Try it :: Should an entry contain an image, omit it and repeat the rest exactly.

[Collected data]

= = =

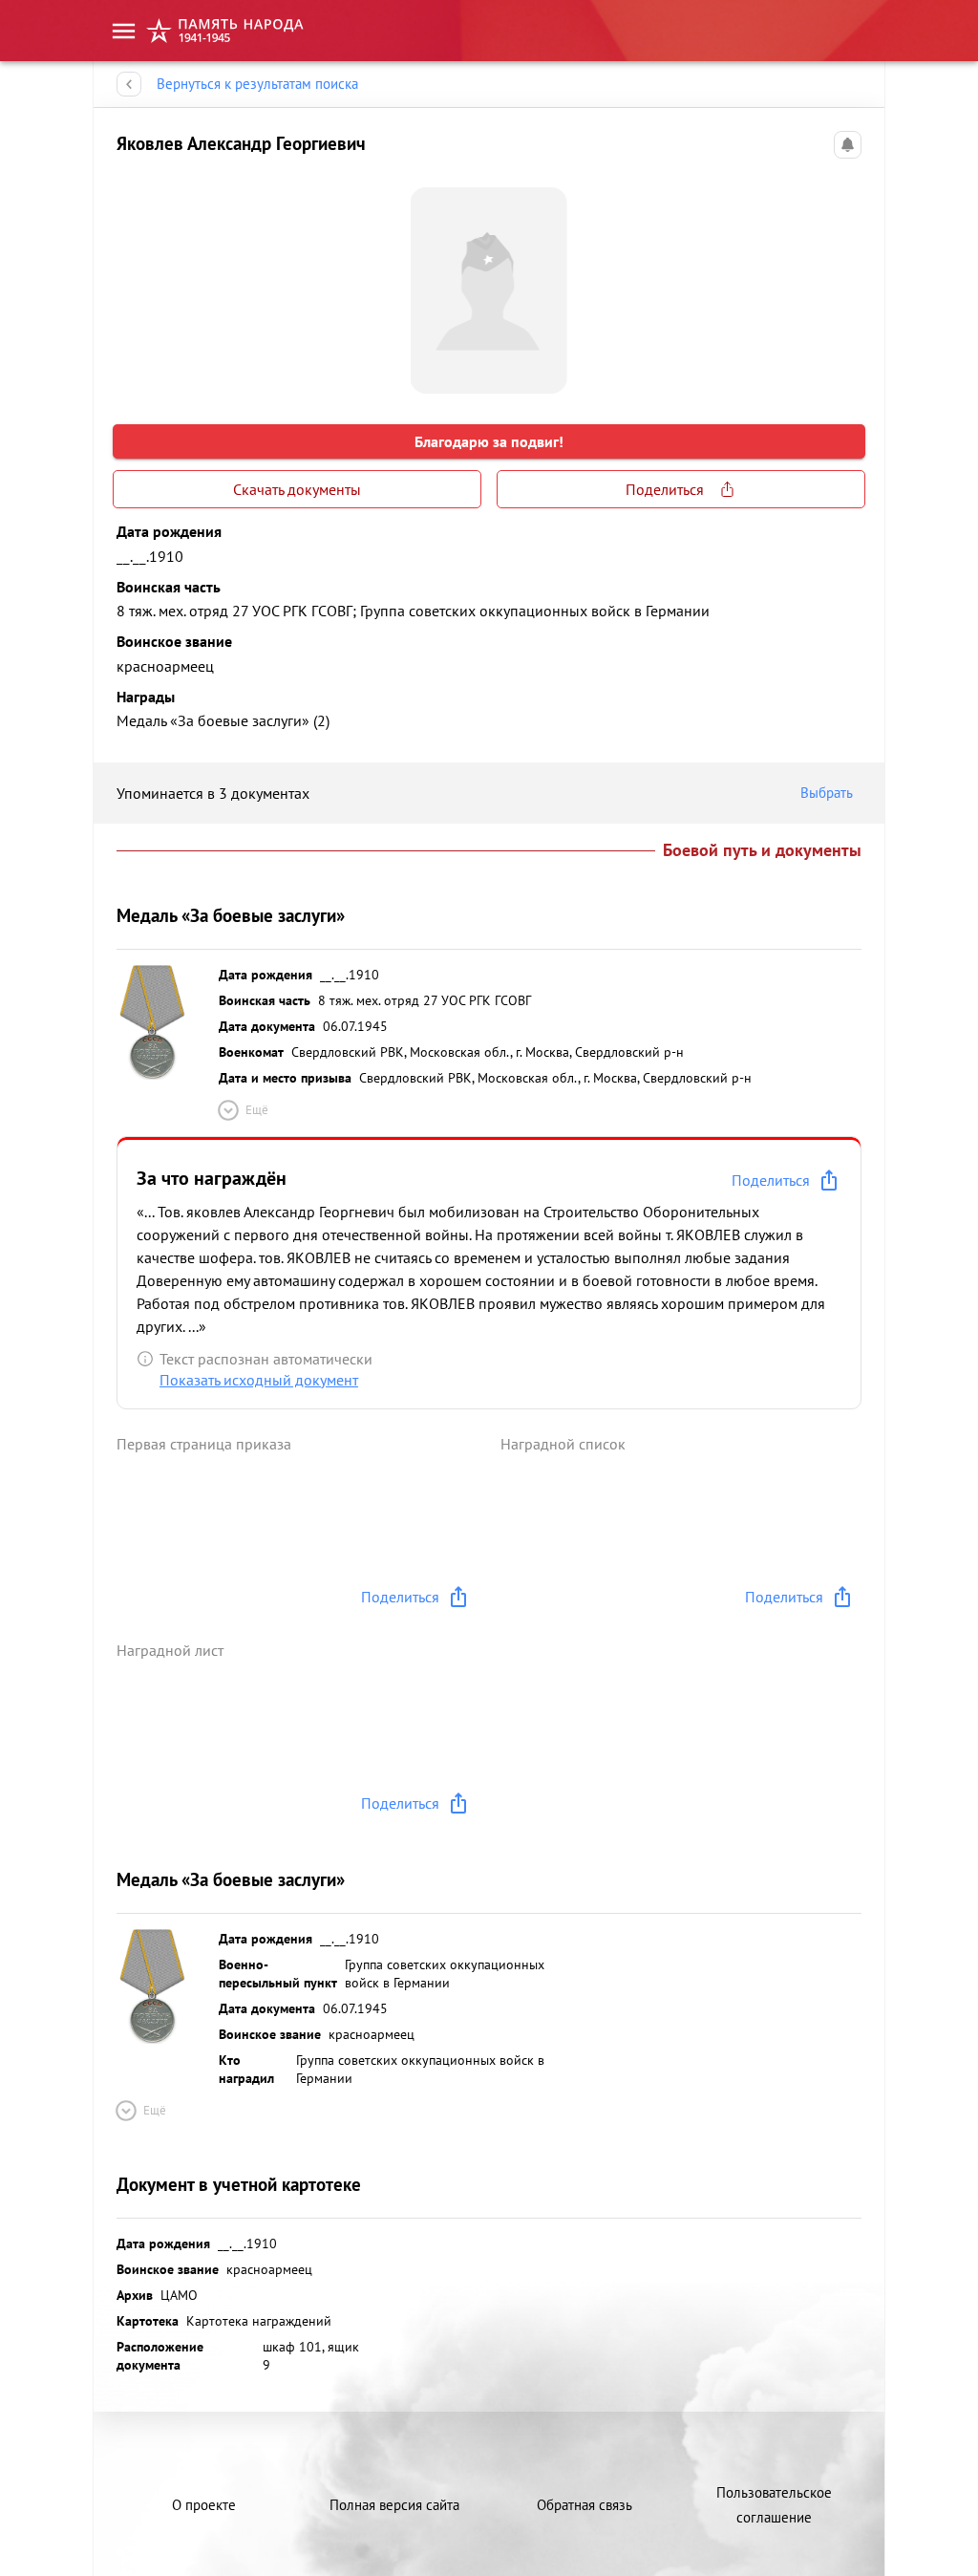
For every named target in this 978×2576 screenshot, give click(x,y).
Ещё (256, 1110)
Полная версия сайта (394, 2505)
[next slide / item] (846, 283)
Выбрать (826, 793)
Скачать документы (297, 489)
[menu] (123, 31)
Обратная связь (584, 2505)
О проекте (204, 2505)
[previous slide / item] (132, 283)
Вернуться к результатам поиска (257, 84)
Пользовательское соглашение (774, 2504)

= = =

Expected answer ::
For every named target in this 978×2576 screenshot, give click(x,y).
Ещё (256, 1110)
Полная версия сайта (394, 2505)
[next slide / item] (846, 283)
Выбрать (826, 793)
Скачать документы (297, 489)
[menu] (123, 31)
Обратная связь (584, 2505)
О проекте (204, 2505)
[previous slide / item] (132, 283)
Вернуться к результатам поиска (257, 84)
Пользовательское соглашение (774, 2504)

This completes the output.